Our friends Steven and Allison sent us some books of awesome science experiments even kids can do (with adult helpers to mop up the vinegar). Today we kicked things off with some acid-base chemistry. Basically, with some vinegar for the H+ and salt for the Cl-, we totally cleaned the copper oxide off some old pennies.
Dig the old pennies:
And the new pennies:
Well, maybe you can't really tell in the picture, but it was super-dramatic and also instantaneous. Awesome. Maybe this has something to do with why salt and vinegar potato chips taste so good, though further research needs to be done on this subject. Please send salt-and-vinegar potato chips.

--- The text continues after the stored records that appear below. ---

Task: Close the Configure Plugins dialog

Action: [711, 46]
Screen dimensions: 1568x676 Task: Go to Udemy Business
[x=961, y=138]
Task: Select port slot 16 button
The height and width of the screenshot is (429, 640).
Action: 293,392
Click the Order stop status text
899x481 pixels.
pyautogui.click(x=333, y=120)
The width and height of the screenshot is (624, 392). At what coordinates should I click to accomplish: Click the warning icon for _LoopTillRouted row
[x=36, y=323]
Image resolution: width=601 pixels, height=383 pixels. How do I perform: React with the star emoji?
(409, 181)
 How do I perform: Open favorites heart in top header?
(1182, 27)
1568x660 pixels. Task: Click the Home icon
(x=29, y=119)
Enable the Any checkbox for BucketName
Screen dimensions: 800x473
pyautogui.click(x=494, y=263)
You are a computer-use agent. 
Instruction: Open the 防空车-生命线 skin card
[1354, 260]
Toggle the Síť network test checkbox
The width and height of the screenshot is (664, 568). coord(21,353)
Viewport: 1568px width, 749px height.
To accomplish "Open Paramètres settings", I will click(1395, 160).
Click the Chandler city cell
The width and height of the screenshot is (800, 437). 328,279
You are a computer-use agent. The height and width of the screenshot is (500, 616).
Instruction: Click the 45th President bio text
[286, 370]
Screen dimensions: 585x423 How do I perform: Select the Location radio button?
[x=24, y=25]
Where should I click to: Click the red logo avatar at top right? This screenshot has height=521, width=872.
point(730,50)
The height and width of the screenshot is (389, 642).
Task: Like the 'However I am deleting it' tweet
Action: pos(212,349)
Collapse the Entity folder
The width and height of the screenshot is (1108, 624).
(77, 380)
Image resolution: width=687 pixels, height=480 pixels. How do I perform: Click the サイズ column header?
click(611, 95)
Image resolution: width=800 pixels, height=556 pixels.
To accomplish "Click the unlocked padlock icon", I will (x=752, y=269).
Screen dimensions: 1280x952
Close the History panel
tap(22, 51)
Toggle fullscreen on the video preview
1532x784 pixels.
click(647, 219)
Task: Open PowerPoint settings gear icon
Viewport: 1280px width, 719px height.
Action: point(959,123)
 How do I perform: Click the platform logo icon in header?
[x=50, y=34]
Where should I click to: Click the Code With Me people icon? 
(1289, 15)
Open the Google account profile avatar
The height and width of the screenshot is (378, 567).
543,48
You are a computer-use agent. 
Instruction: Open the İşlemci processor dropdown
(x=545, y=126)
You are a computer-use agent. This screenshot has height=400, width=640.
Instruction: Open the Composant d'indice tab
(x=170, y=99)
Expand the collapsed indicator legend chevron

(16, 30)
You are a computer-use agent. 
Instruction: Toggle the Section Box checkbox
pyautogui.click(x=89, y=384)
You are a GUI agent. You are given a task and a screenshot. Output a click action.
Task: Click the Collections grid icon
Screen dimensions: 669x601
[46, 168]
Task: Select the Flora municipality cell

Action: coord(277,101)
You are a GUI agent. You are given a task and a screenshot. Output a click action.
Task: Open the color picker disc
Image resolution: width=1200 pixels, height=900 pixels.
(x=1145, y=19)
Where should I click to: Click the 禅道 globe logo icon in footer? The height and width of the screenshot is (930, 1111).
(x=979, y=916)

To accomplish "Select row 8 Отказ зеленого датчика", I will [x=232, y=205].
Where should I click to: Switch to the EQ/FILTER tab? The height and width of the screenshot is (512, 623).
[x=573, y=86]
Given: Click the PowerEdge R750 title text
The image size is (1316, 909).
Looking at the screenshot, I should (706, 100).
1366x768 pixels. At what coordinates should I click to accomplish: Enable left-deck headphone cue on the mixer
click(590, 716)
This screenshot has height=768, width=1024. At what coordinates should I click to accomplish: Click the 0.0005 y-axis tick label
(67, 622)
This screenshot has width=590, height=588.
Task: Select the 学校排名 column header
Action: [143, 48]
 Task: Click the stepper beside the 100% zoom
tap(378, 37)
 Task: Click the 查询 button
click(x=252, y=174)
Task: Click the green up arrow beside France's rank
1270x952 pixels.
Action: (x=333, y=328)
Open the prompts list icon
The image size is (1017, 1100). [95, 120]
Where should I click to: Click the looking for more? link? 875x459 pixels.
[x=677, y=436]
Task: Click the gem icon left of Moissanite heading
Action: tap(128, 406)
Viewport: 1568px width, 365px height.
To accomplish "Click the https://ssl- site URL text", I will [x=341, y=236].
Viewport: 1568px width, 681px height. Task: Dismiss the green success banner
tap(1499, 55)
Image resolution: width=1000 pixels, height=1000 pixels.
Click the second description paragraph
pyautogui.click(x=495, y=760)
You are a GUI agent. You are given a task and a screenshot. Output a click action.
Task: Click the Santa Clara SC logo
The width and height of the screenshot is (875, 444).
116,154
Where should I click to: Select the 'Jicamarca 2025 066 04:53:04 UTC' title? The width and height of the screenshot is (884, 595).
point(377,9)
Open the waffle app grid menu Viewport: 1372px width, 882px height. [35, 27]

The second experiment was much more like Actual Science, because it did not work at all. We put some baking powder in a packet of toilet paper in a glass and put some pieces of spaghetti in the packet. Supposedly, when you pour vinegar on this, the resulting carbon dioxide bubbles on the pasta shoot them up like rockets. Here's Ben adding the vinegar:
As you can see, we did not have any trouble making carbon dioxide. But the packet of baking soda kept floating up instead of staying under the pasta, even when we repeated the experiment by weighing down the packet with our beautiful clean pennies; basically, the reaction powered a toilet paper rocket instead of pasta rockets. We thought maybe our whole-wheat pasta* was too manly for the reaction to lift up, so we dug up some white stuff, but no dice-- just like science, repeating the experiment with brilliant modifications seemed sure to make a difference, but never did. Still, we made a big mess when the CO
2 foamed out onto the table, so it wasn't a total loss.
*No, silly, we're not sacrificing taste for nutrition. (Remember, we're baco-vegetarians). This tastes BETTER than white pasta. This isn't that Healthy Harvest crap they have at the grocery store. It's imported from Italy (and it's still $2.50 a pound through our dry-goods co-op) and the best part is it still comes in packages of a pound. Remember when pasta came in pound packages?
Finally, we turned to physics, sort of, by making parachutes. Practically everyone has done this at some point, so you are probably familiar with the idea. We were supposed to use corks for the parachuters, but could only find one, so we ended up with one cork ("Steven") and one cardboard cutout person ("Allison"), who flew really well, especially after we cut off everything below her neck to reduce the weight. Steven's parachute was a little more symmetrical so he had better aerodynamics and often got carried impressively far laterally by the wind, but overall, Allison fell more delightfully slowly. Here they are being released from the tree house:
And Steven getting stuck on the tree house ladder:
And finally, two more releases, one from the tree house, and one from the guest room window (which they repeated about a thousand times).
Steven kept aiming for the hydrangeas and getting buried in those weird artificial-looking blue flowers that hydrangeas sometimes have, which was a pretty good strategy on his part-- I'd rather land in flowers than on the cement patio too-- but involved lots of untangling. Overall, science is pretty much how I remember it: messy, frustrating and awesome.